(Stored items)
BEGIN
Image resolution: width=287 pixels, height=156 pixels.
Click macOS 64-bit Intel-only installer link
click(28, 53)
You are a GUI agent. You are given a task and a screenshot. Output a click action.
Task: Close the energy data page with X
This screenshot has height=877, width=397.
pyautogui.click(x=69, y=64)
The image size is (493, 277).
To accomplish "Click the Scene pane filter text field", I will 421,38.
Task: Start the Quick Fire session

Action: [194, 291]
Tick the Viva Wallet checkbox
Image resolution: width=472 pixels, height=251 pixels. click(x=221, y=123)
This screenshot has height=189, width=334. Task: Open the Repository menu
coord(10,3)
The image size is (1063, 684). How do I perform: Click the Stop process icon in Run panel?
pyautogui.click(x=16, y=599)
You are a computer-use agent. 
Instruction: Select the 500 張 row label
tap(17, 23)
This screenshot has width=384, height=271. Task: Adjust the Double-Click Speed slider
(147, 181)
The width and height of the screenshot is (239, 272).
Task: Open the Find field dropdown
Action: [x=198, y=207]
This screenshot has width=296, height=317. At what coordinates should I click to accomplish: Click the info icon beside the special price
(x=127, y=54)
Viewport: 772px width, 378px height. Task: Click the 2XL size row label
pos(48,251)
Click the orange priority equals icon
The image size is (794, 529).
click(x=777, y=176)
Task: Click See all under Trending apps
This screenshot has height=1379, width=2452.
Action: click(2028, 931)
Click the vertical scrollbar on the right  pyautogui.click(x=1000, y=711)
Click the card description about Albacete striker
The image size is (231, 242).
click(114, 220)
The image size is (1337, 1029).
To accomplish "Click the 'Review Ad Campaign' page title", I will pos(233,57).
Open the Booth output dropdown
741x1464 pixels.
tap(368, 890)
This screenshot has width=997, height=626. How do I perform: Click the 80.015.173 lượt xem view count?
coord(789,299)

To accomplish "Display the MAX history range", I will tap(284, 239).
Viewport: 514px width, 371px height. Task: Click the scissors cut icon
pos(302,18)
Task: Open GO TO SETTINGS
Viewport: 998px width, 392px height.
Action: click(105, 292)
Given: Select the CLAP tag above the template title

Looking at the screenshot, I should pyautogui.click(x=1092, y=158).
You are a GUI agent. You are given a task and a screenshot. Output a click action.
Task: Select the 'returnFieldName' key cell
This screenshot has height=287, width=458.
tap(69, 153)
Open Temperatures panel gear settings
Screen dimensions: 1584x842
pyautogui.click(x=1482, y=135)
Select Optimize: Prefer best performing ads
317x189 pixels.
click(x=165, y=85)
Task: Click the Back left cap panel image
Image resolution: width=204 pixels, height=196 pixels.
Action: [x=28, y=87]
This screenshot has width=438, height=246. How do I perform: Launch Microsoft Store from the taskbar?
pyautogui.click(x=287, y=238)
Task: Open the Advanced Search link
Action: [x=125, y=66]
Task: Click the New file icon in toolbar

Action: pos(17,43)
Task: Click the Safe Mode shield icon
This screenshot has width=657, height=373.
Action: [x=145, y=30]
END
Please give again the lines above between the line holding "This screenshot has width=384, height=271." and the line holding "The image size is (1337, 1029).", inclusive, exactly as they are and with nothing added.

● **Task answer**:
This screenshot has width=384, height=271. Task: Adjust the Double-Click Speed slider
(147, 181)
The width and height of the screenshot is (239, 272).
Task: Open the Find field dropdown
Action: [x=198, y=207]
This screenshot has width=296, height=317. At what coordinates should I click to accomplish: Click the info icon beside the special price
(x=127, y=54)
Viewport: 772px width, 378px height. Task: Click the 2XL size row label
pos(48,251)
Click the orange priority equals icon
The image size is (794, 529).
click(x=777, y=176)
Task: Click See all under Trending apps
This screenshot has height=1379, width=2452.
Action: click(2028, 931)
Click the vertical scrollbar on the right  pyautogui.click(x=1000, y=711)
Click the card description about Albacete striker
The image size is (231, 242).
click(114, 220)
The image size is (1337, 1029).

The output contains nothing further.